1870 - 1890

postheadericon Die Bismarck-Zeit

oder: Setzen wir Deutschland in den Sattel


Jetzt ist die Reihe an Frankreich”, sagte Bismarck zum einstigen Revoluzionär Carl Schurz  “Ja, wir werden Krieg bekommen und der Kaiser der Franzosen wird ihn selbst anfangen ... Wir siegen und das Ergebnis wird gerade das Gegenteil von dem sein, was Napoleon anstrebt. Deutschland wird seine Einigung vollziehen, außerhalb Österreichs, und er selbst wird am Boden liegen.”

Nach dem 66er Krieg schrien die Franzosen immer lauter: “Revanche pour Sadowa” - Rache für Königgrätz. Ihre Sucht nach gloire und grandeur ertrug Preußens unerwarteten Sieg nicht, der ihre Vormachtstellung in Frage stellte. Sie fühlten sich um die “Kompensation” geprellt, die, so meinten sie, Bismark für ihr Stillhalten schuldig geblieben war.

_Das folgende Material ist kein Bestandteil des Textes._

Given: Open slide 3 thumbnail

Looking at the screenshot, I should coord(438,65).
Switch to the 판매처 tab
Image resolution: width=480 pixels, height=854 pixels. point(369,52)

Napoleon III. wollte nun dem König der Niederlande Luxemburg abkaufen, aber die Großmächte machten Luxemburg zum selbständigen Großherzogtum. Frankreich fühlte sich von Preußen gedemütigt.


Für seinen Krieg brauchte Napoleon “die Hände voller Bündnisse”. Der Unterstützung Italiens und Österreichs glaubte er sich sicher zu sein. Italiens Forderungen waren aber zu unverschämt. Es wollte Rom, das die Franzosen “zum Schutz des Kirchenstaates” besetzt hielten, es wollte das Tessin und es wollte Südtirol von Österreich. Bei den Österreichern vermutete er starke Rachegelüste. Er übersah, dass er mit seinem “Unternehmen Mexiko” nicht nur die Gefühle Österreichs verletzt hatte. Er hatte den Bruder des Kaisers zum Kaiser von Mexiko gemacht. Als die US-Nordstaaten gesiegt hatten, zwangen die neu entstandenen Vereinigten Staaten von Amerika Napoleon, aus Mexiko abzuziehen. Der alleingelassene Kaiser Maximilian wurde standrechtlich erschossen.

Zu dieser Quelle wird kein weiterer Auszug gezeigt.